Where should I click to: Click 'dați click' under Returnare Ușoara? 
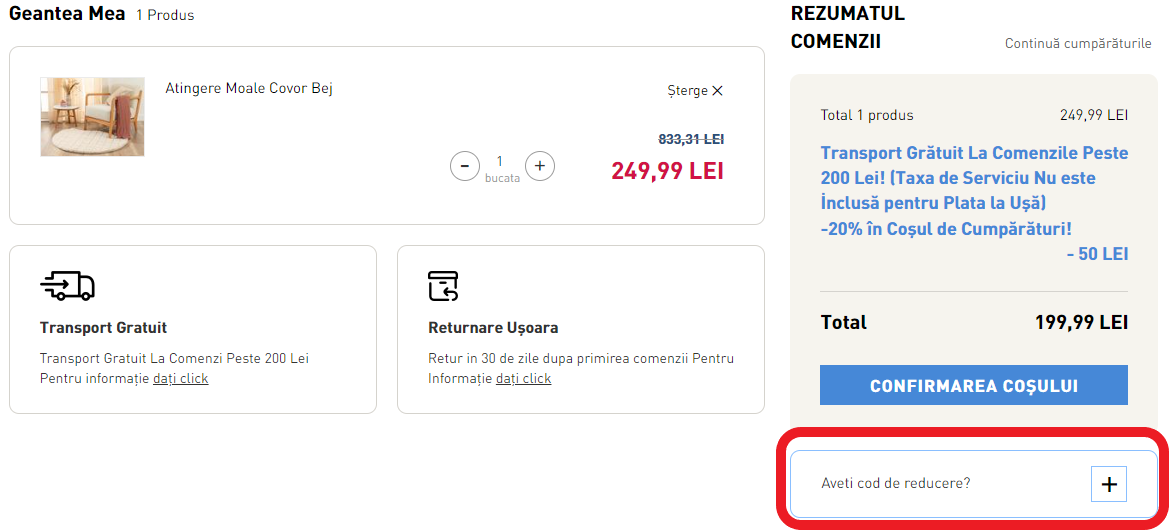pyautogui.click(x=523, y=379)
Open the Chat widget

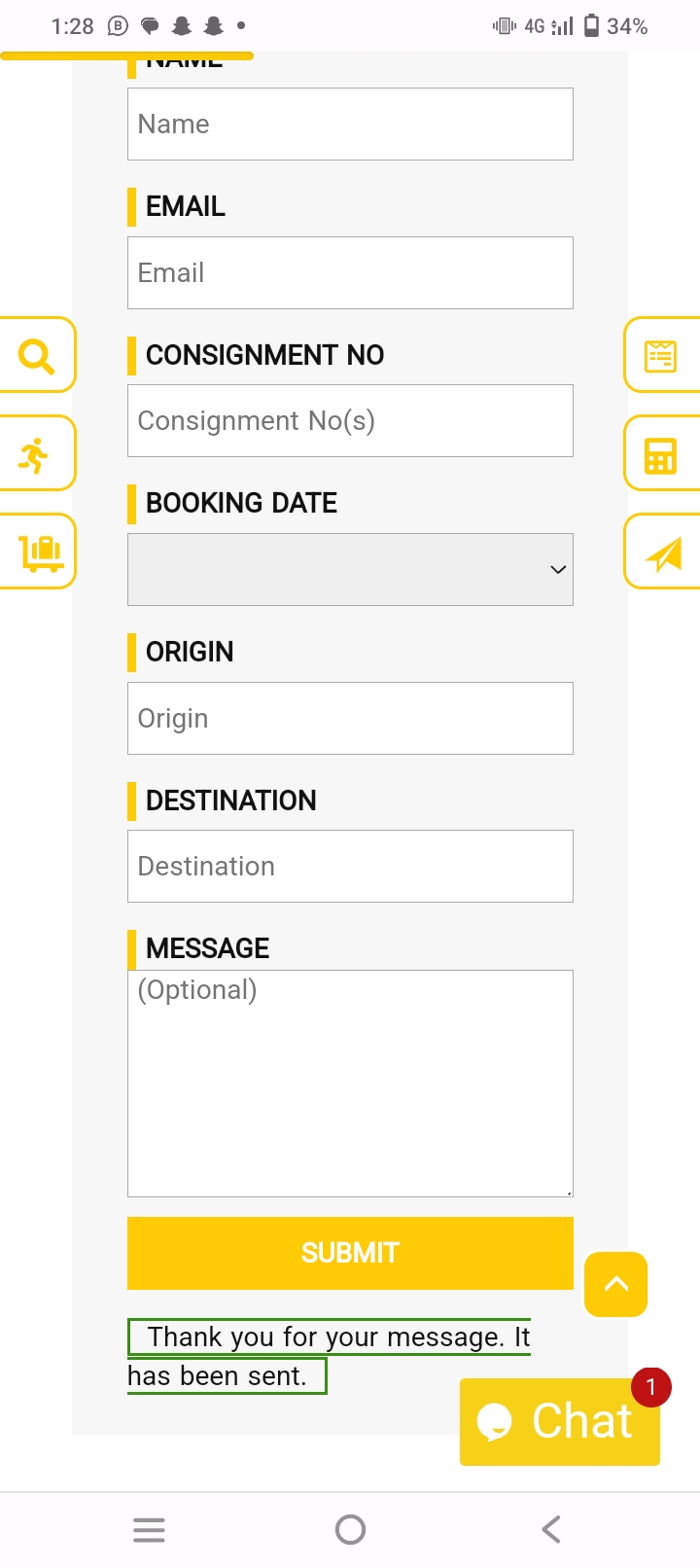[559, 1421]
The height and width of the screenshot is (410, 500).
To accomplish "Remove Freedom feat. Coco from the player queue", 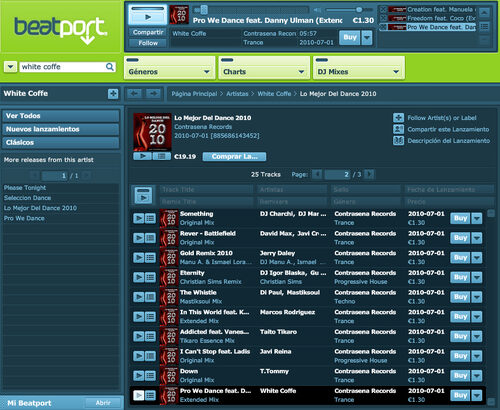I will click(383, 18).
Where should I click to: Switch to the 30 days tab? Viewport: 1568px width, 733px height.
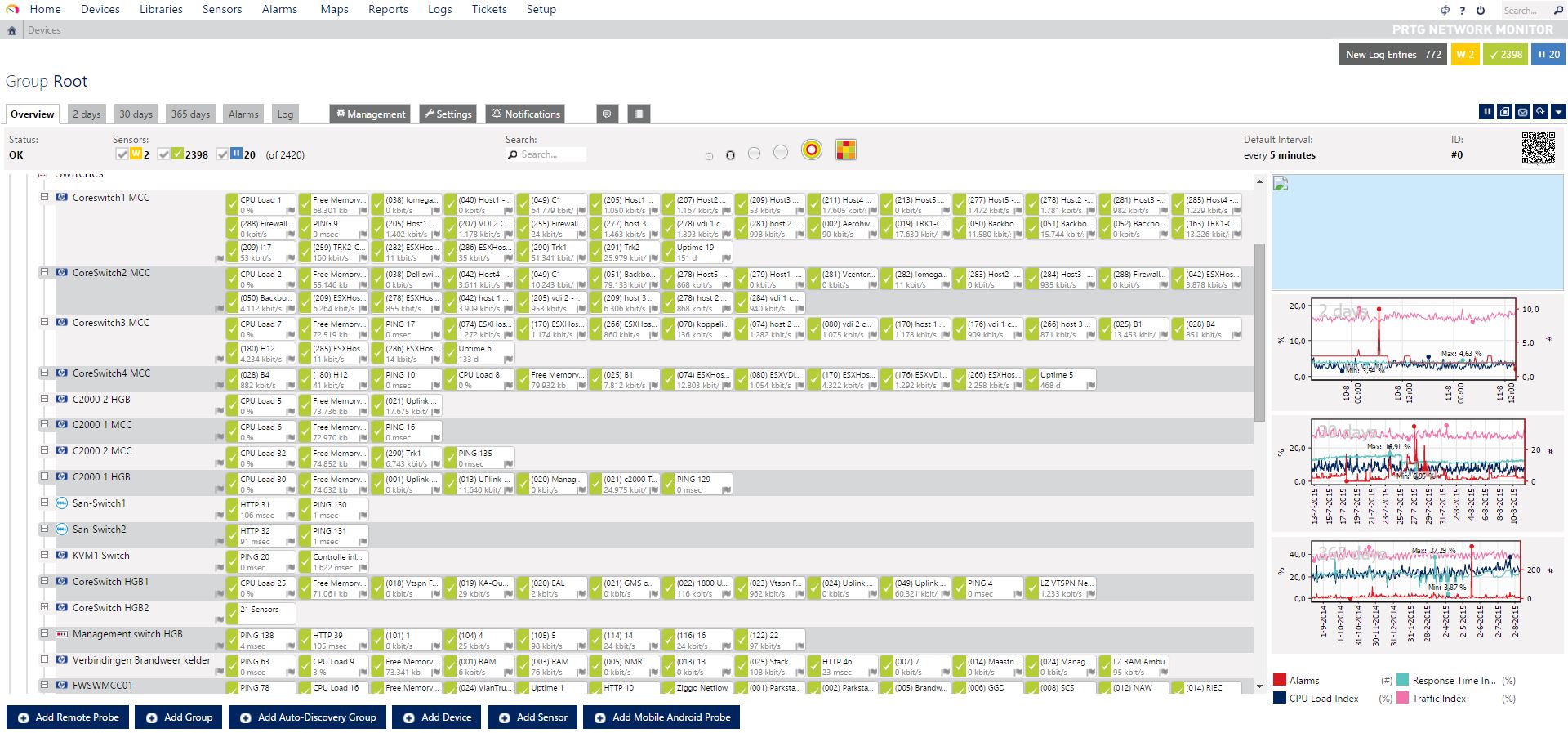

------

Your instructions:
Take every line from the data that includes the word "width".

Response below:
The height and width of the screenshot is (410, 500).
Where should I click to: Switch to the 30 days tab? Viewport: 1568px width, 733px height.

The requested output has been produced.